**Brief**. Go through the data below and return each line where the string "computer" occurs.

**Provided data**.
Content starts
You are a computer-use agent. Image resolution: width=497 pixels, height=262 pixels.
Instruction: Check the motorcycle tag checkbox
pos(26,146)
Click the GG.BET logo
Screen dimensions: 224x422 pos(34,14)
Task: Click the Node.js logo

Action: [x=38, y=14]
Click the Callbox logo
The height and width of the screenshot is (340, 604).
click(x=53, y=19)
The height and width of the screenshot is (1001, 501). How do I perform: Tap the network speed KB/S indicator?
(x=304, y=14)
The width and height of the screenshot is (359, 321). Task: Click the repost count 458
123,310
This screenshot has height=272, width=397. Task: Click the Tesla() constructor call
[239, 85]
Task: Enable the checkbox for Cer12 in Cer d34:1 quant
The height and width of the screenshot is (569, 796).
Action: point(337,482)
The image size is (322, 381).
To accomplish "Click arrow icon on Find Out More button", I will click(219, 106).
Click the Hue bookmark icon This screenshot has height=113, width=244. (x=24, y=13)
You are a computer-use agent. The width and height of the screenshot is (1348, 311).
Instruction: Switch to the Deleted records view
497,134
Content ends
Content starts
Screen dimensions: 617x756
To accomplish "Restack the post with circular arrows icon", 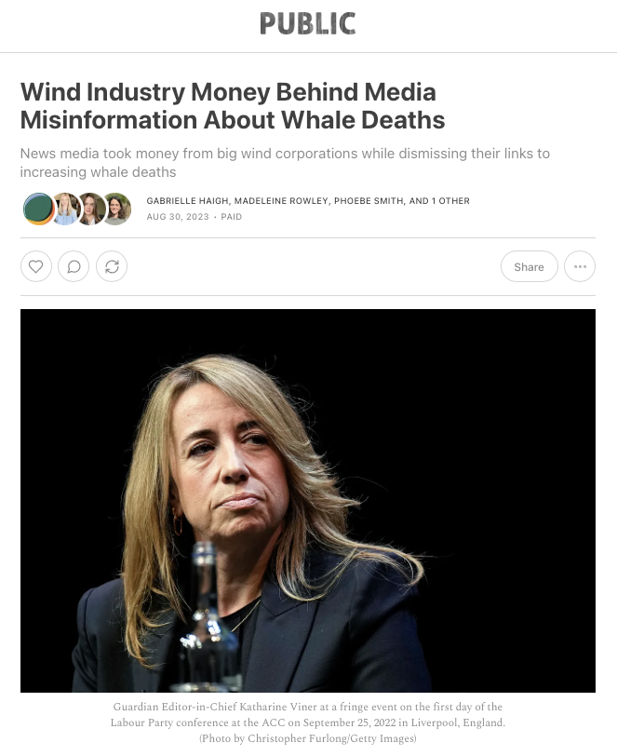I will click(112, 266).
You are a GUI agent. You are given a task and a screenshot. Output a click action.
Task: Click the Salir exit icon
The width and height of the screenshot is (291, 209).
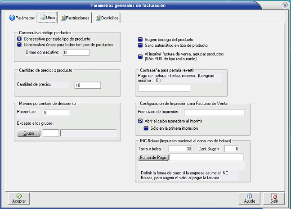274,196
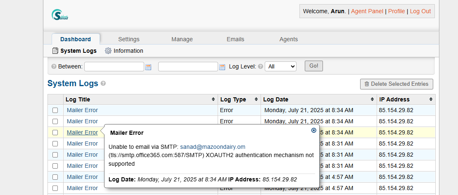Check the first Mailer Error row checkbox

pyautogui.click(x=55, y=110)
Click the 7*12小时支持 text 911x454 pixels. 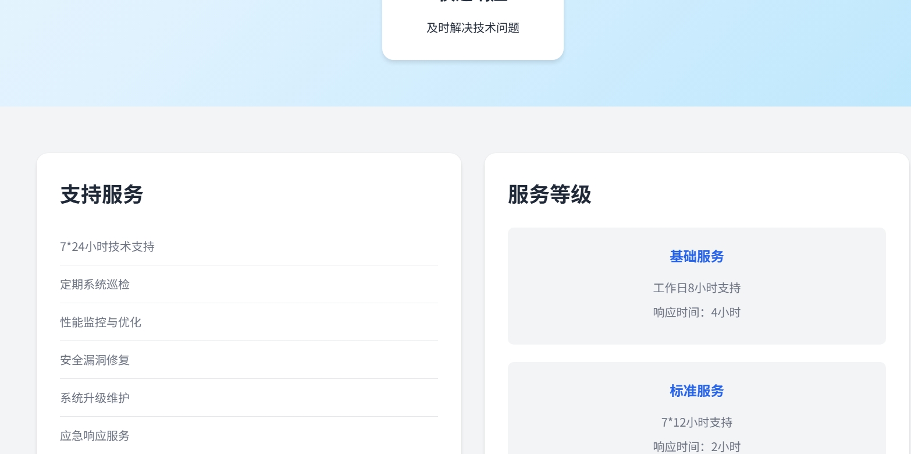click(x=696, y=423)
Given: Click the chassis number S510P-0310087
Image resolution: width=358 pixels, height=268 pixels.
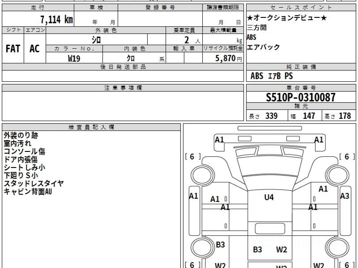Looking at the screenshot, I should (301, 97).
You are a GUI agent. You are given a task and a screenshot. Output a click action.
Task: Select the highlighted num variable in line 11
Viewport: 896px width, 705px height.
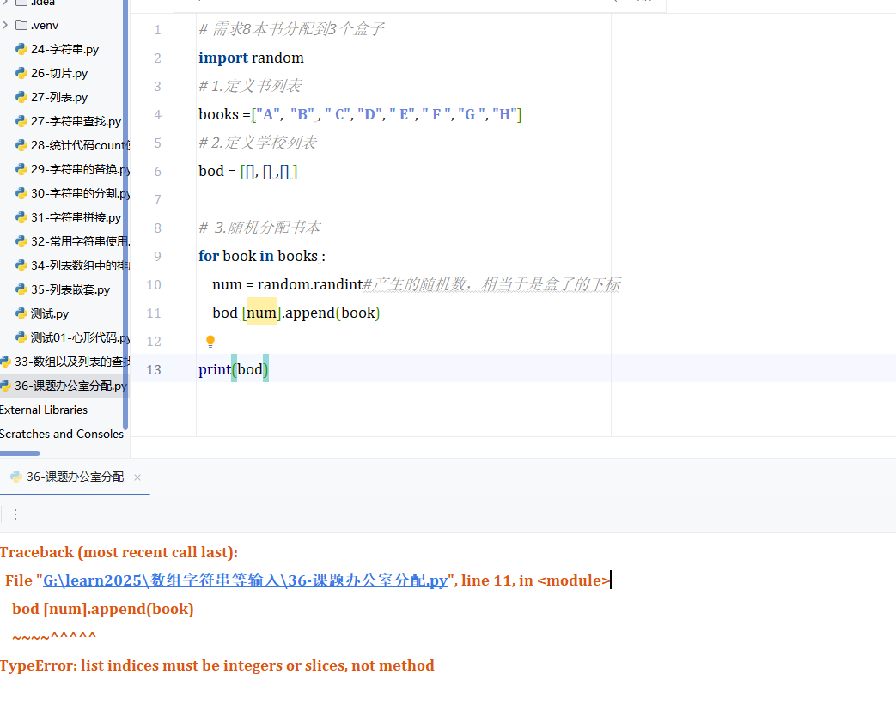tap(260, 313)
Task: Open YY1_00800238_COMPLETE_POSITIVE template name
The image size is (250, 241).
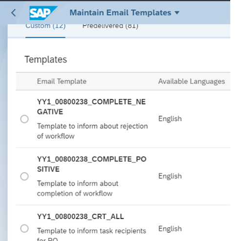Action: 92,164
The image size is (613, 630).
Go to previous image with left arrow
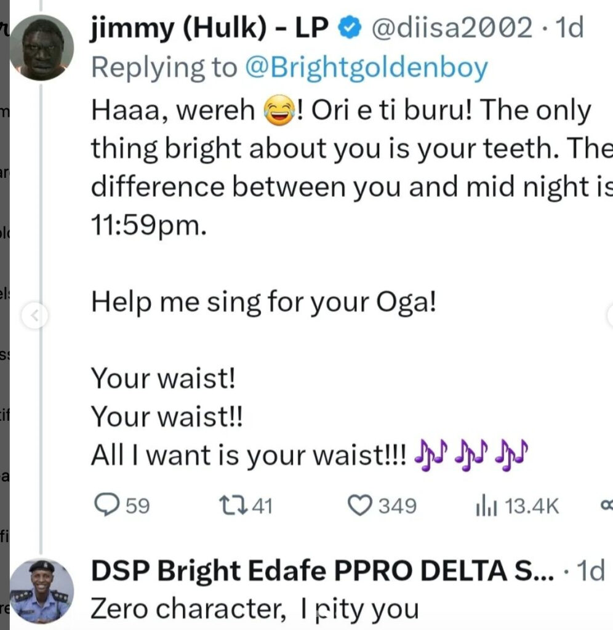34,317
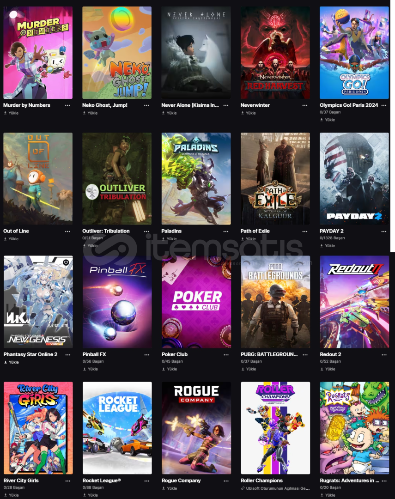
Content ends
Content starts
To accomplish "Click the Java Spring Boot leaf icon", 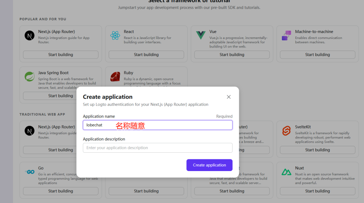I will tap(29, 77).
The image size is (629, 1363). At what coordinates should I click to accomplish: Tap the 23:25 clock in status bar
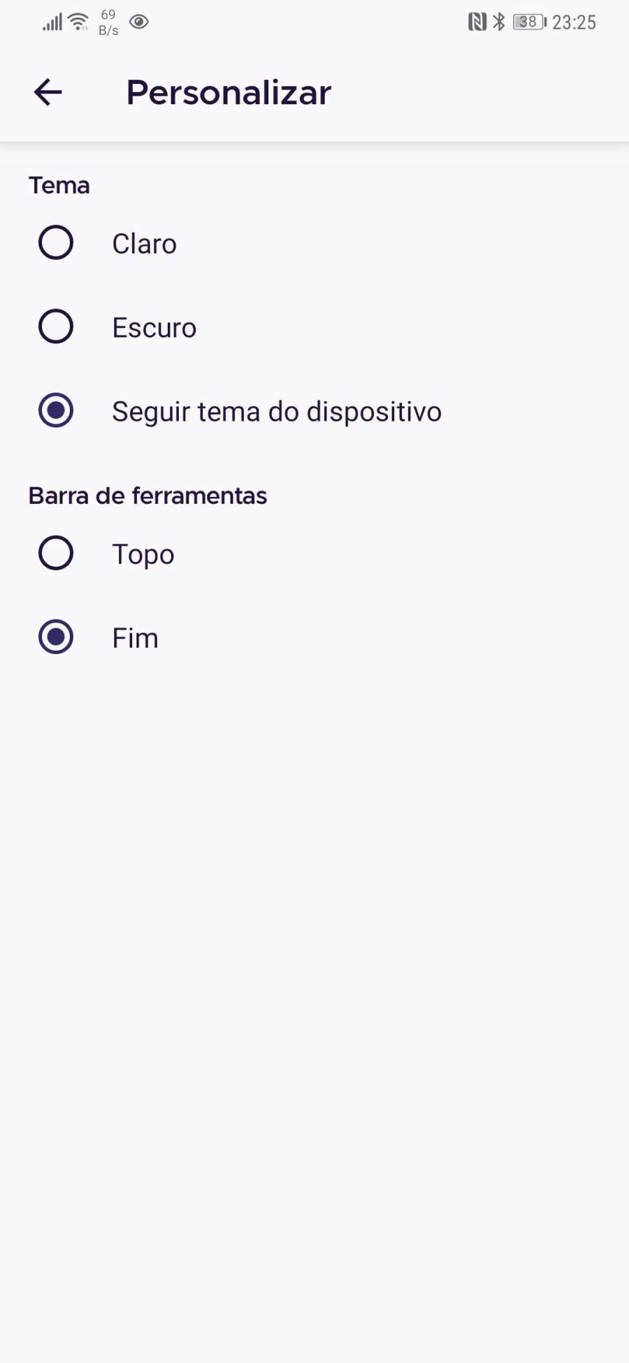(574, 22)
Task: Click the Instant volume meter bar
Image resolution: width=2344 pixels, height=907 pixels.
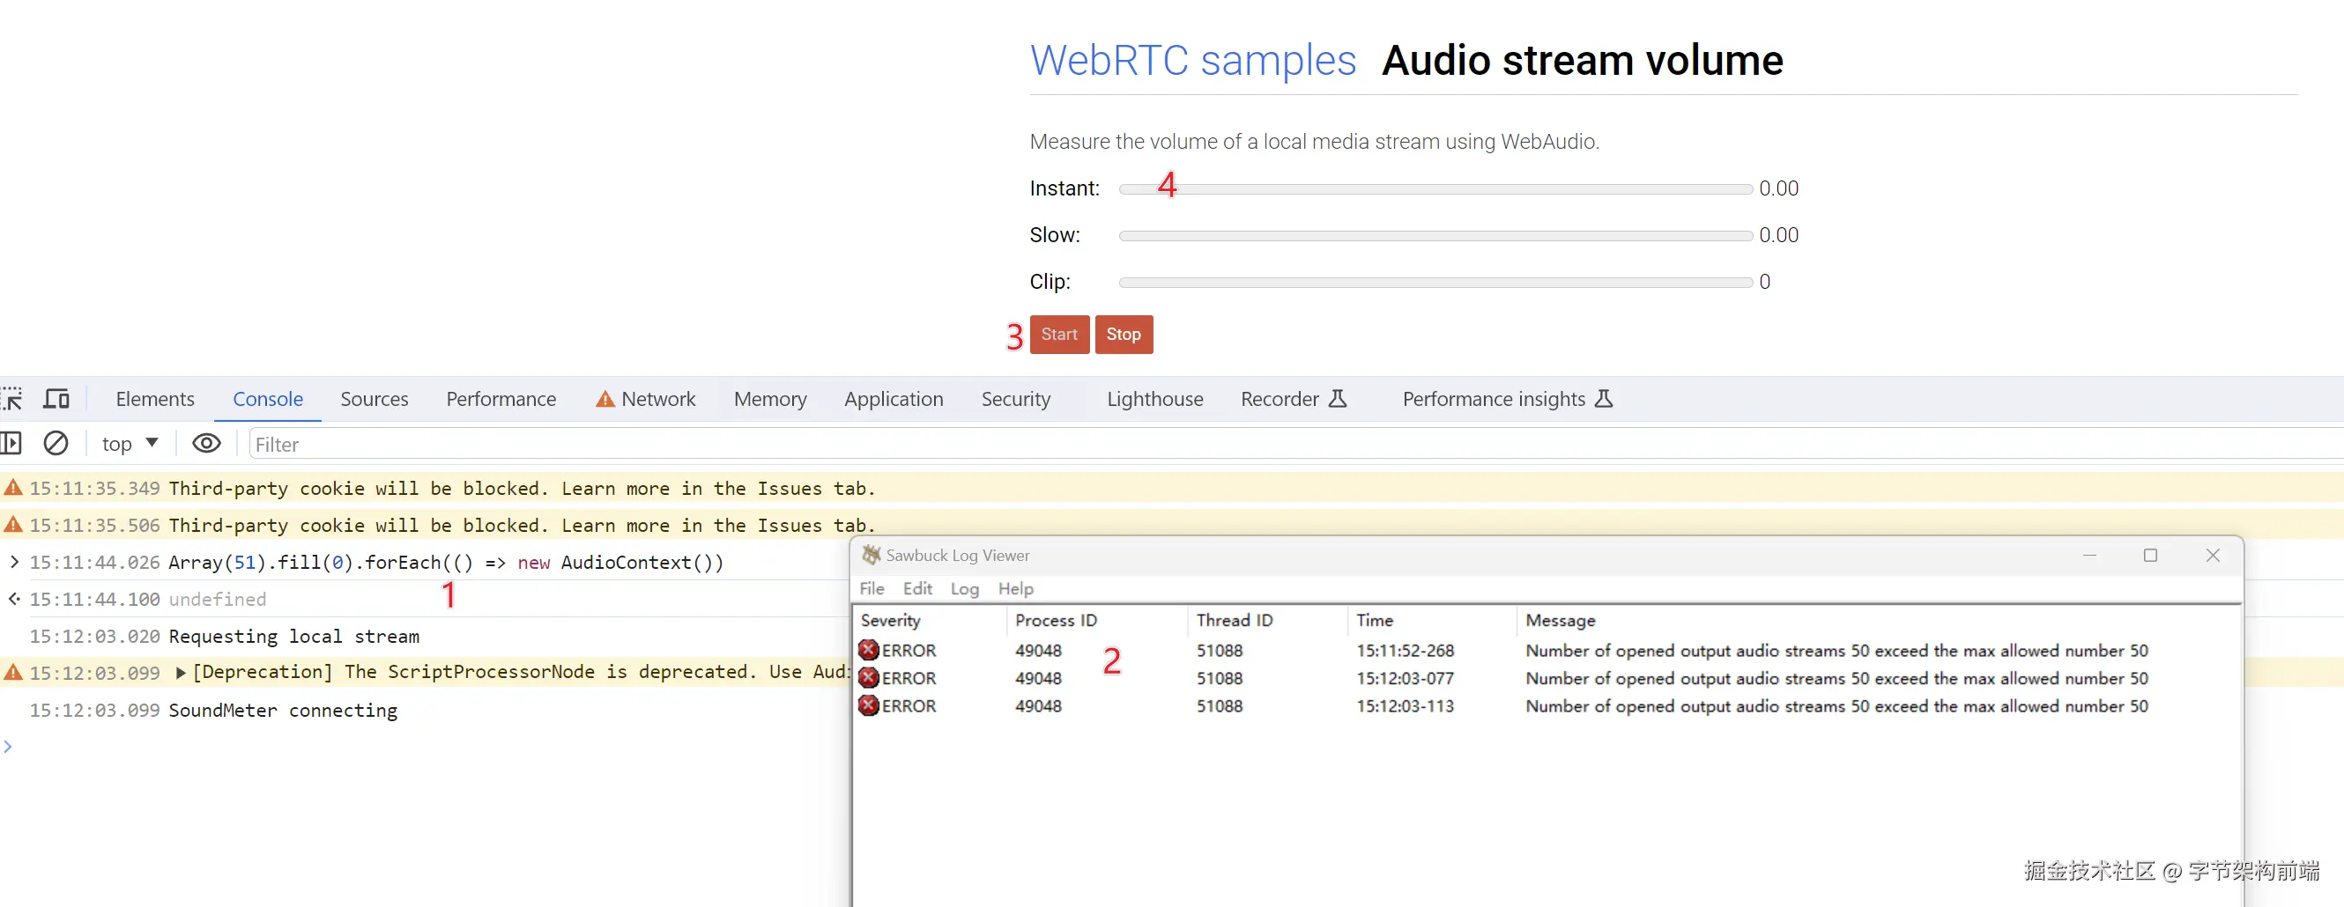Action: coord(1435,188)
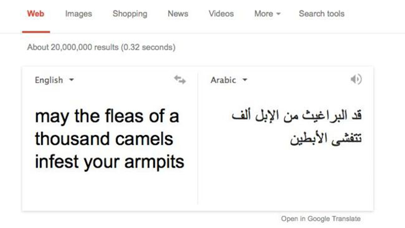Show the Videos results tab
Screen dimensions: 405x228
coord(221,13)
Content ends
**Output of the exercise**.
You are a computer-use agent. Image resolution: width=497 pixels, height=262 pixels.
You are a computer-use agent. The width and height of the screenshot is (1348, 311).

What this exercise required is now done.